In the first session, pupils were introduced to a solar physicist who taught them about the Sun, its layers, and how we can use light to find out about the composition of the Sun. Direct instruction [ Magliaro, Lockee & Burton, 2005 ] was used to convey new information, but it was combined with a constructivist approach by regularly interspersing interactive activities to allow pupils to create their own learning using this new information [ Schunk, 2012 ]. The visual artist then discussed with the pupils how she had used the information about the Sun gained from the research symposium to create her own artwork — SOLAR (see Figure 2 a) — which expressed the layered nature of the Sun — and modelled some simple paper-art techniques. To complete the first session, pupils then created their own art work which conveyed information about the Sun and demonstrated the art techniques they had learned. The structure of the session was such that the pupils’ experience of the workshop mirrored the process of learning and exploration previously undertaken by the project team.

In the second, artist-led, session pupils were introduced to more art works created in response to solar physics and then provided with a brief to create a collaborative piece of art. This took the form of a Floorbook containing large pages (approximately 420 mm × 594 mm) sewn together in a book form [ Warden, 2015 ]. To create the floorbook children worked collaboratively in small groups, and as a whole class, to express and incorporate their understanding of solar physics and art (see Figure 2 b and 2c for two such pages). A solar physics postgraduate student supported the pupils with their scientific knowledge, helping them to recall what they learnt in the first session, and answering any additional questions.

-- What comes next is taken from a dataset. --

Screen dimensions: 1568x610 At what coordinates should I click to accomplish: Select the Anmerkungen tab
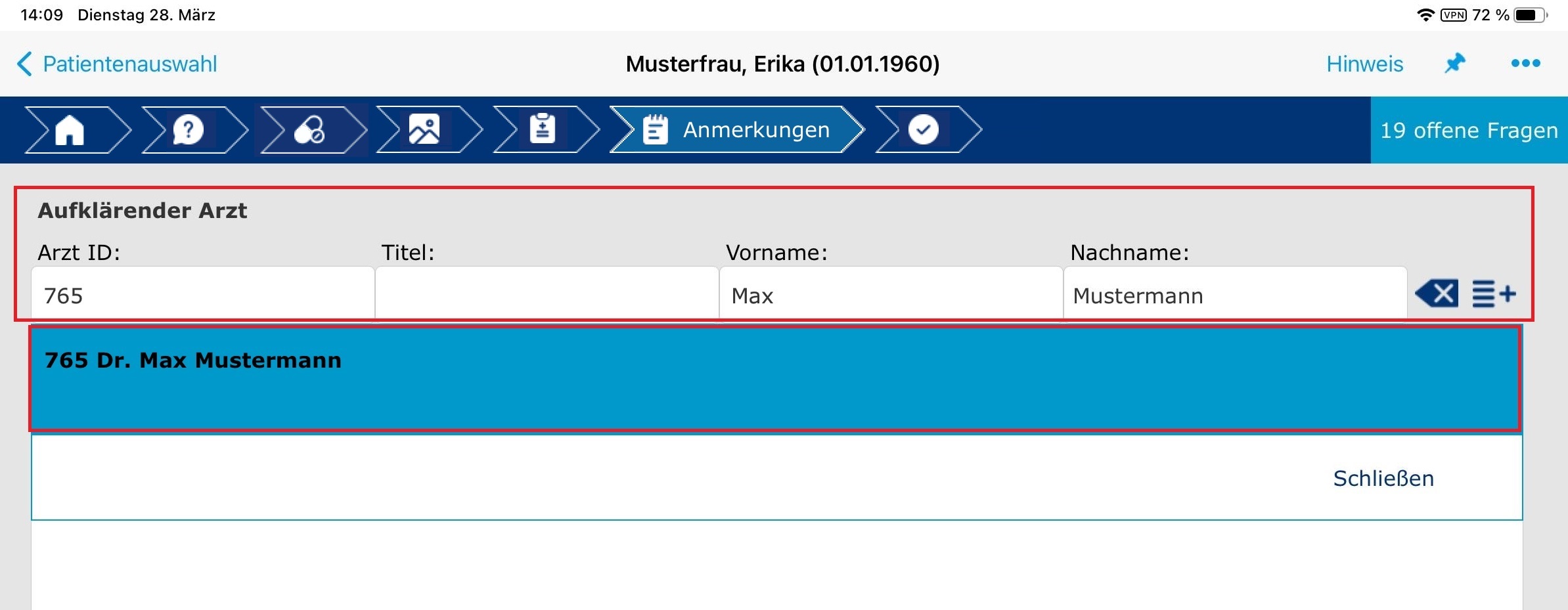click(x=737, y=129)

Figure 2 : Project artwork. 2a Artist Helen Schell with SOLAR wall hanging showing the layers of the sun. 2b. Sun Surface floorbook page 2c. Colours of the Sun floorbook page: the small diagrams below the main picture represent the different layers and provide temperature and other information about the layers

3.2 Participants

The participants consisted of 89 pupils (aged 8–11) from three primary schools in the North East of England already partnered with the outreach group. In each case, whole classes took part in the intervention as part of the standard school day. Evaluation data are presented from 40 pupils (24 girls, 15 boys, 1 unknown) from two of the participating primary schools.

3.3 Evaluation approach

The evaluation utilized a mixed methods approach and drew on the cross-curricular nature of the intervention. It was designed to allow pupils to bring science knowledge and artistic skills into their responses, as well as to explore some aspects of their science capital. A pre- and post-intervention survey model was used The pre-intervention survey was administered by the classroom teacher in the week before the first session. To promote anonymity of the children, the classroom teacher allocated an ID number between 1 and 30 to each child, and this number was used to identify the child in the pre- and post-intervention surveys.

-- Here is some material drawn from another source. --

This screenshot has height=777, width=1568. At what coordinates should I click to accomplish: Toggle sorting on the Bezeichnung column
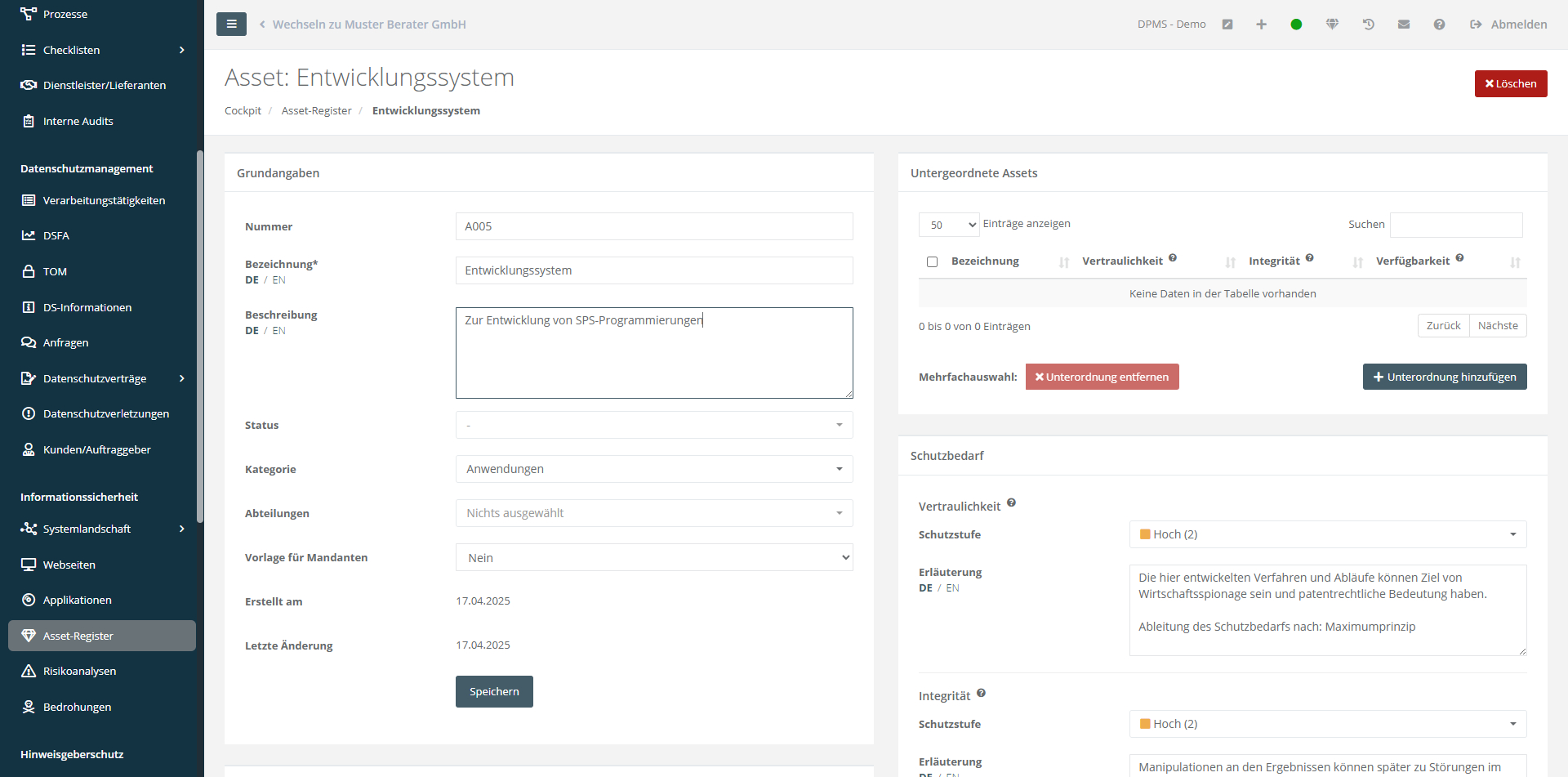point(985,261)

In the survey, pupils (aged 8–11) were asked to ‘Write or draw what the Sun makes you think about.’ Pupils were then able to freely draw (or write) their answer to the question prompt. In addition to the drawings, pupils were also asked some demographic information, and questions related to dimensions of science and cultural capital: their liking of science and art, perceived ability in science and art, desire for a science career, and cultural venues that they had visited with their family. Some of these questions utilized a Likert scale which included descriptive words and pictures to facilitate children’s ability to answer the questions, and support children with lower levels of literacy [ Reynolds-Keefer & Johnson, 2011 ]. There has been some suggestion that young children may not utilize the full range of the scale when presented with icons of different frown/smiles due to differences in interpretation [ Hall, Hume & Tazzyman, 2016 ], however, previous practice by the research team has not identified this as an issue.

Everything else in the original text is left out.